At the same time, regulation can be used to help certain consumers avoid products they don’t understand. While everyone has a right to own a home if they have the capital to purchase or build one, no one has a right to financing or a right to a mortgage. One of the problems during the housing boom was that individuals and families were buying homes and taking out mortgages that were well beyond their means with little cash down and only a limited understanding of the responsibilities of homeownership. As such, it would be perfectly reasonable for regulators to design a simple test for consumers who want to take out a loan to buy a home but put little money down on that home.

A series of tests could be designed, with difficulty depending on the percentage of down payment, to assess a borrowers understanding of home ownership, just as the government uses tests to ensure a driver has the proper understanding for how to operate a motor vehicle. Anyone can buy a car if they have the money, but the law does restrict who is allowed to drive on public roads putting others in danger.

In this way, regulation can help protect consumers-particularly those who have paid their mortgages but been hurt by neighbors foreclosing, bringing down property values-but without restricting any specific mortgage products. The only invasion of business practice would be the requirement for lenders to confirm the borrower met the legal requirements for lending, just as weapons dealers are required to submit background checks before selling a handgun.

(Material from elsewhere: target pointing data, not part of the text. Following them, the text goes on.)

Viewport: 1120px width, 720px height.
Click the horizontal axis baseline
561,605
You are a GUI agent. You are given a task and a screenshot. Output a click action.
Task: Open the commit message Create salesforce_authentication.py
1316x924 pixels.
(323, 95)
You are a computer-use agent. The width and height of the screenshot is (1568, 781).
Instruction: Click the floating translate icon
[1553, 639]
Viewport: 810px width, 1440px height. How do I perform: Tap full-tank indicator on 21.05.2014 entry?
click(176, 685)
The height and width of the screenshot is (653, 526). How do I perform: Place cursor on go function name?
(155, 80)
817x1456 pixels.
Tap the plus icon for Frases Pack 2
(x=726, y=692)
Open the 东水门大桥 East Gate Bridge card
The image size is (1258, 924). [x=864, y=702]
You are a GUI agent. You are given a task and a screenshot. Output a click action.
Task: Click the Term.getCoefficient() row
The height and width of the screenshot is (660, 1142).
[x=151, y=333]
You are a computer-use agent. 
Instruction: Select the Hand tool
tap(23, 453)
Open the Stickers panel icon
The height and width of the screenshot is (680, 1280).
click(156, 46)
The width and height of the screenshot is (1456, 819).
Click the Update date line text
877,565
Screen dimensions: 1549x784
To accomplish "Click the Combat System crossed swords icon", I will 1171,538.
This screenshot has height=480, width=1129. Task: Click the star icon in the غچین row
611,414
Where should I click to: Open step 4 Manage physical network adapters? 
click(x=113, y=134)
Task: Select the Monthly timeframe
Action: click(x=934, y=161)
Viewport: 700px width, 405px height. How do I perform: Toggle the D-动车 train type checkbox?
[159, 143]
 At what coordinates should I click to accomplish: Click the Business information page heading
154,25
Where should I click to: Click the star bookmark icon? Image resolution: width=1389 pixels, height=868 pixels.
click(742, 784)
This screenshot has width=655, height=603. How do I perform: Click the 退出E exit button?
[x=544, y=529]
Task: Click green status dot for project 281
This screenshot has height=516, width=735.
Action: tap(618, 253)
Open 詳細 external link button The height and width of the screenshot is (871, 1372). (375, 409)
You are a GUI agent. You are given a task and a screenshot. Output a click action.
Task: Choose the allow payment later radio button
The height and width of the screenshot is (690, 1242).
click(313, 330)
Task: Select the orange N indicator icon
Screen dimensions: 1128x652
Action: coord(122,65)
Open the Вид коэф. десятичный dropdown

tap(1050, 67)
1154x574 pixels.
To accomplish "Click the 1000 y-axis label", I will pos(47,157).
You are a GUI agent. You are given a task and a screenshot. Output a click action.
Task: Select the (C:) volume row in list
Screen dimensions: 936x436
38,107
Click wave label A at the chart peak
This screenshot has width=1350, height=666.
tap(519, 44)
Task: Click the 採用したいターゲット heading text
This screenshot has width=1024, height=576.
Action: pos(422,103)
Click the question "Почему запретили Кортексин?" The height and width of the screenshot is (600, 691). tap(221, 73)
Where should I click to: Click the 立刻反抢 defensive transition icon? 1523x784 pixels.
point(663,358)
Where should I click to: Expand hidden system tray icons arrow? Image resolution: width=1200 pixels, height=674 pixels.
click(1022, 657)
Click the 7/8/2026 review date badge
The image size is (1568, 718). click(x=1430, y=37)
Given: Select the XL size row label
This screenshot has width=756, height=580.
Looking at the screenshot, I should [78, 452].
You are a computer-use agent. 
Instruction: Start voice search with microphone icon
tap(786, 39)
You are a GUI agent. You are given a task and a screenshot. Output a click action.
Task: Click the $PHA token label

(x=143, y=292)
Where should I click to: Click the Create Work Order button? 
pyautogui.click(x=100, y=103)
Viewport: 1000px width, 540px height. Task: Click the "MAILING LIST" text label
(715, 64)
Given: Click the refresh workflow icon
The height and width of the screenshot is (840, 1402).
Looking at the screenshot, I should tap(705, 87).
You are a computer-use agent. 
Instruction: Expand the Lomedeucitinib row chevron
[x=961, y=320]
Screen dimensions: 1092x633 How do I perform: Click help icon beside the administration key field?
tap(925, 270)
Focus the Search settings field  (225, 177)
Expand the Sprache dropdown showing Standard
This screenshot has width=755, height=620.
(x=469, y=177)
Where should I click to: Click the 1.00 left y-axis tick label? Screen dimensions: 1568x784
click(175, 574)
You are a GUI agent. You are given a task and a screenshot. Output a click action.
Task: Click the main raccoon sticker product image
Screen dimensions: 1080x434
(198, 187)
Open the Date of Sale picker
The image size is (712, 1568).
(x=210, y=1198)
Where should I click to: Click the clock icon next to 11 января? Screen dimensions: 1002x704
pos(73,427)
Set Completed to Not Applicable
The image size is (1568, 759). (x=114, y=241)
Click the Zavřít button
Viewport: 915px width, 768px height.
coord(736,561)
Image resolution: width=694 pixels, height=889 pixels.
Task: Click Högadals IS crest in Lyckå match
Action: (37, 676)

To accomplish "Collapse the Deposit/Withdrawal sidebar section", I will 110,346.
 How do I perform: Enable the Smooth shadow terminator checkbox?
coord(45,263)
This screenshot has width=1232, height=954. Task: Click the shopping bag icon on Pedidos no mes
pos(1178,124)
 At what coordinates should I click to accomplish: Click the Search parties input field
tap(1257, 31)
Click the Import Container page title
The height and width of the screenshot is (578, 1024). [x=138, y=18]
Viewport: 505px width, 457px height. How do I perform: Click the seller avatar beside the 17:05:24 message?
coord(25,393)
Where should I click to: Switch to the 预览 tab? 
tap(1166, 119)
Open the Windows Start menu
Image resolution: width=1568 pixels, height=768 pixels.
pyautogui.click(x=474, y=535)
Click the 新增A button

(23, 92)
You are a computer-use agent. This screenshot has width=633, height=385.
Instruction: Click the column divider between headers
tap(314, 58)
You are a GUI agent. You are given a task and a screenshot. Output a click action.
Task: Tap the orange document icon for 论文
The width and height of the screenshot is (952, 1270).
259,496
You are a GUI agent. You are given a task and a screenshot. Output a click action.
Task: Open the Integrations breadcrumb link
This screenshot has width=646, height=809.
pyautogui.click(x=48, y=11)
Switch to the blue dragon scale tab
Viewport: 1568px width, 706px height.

In addition, there should be well-established legal procedures for dealing with fraud when it can be found and proved. This is an important role of the SEC and state prosecutors. Only with a well-founded justice system will businesses have the incentive to operate fairly in a competitive environment. And regulators tasked with providing this service should have all the power and resources necessary to monitor and prosecute those who violate the law.

Conclusion

The principle of protecting property rights may not be in the mainstream of financial services regulatory reform yet, but when the current system fails us again-whether in the next two or ten years-it should be seriously considered as an alternative means of governing the financial sector in order to promote a stable and sustainable economy.

Designing a system that depends on regulators to be all knowing is a receipt for failure and continuing cycles of recession-boom-recession. The new framework should end the era of micromanaging business practices like derivatives trading, and put a stop to the micromanaging of banks like Basel capital adequacy rules. Critically, it should establish objective procedures for dealing with failure and attack the too big to fail problem by ending deposit insurance programs, finding ways to incentivize due diligence from equity holders, and ensuring risk-adverse compensation practices.

There are plenty of other ways that this different framework for regulation would have an impact, including monetary policy (though that is outside the scope of this essay). And there are plenty of ideas that could be developed to help promote a stable and sustainable economy without violating property rights. But in the end acting sooner than later to wean financial institutions-and other companies-from their dependency on government subsidies or bailouts is the only way to prevent painful readjustments in the future.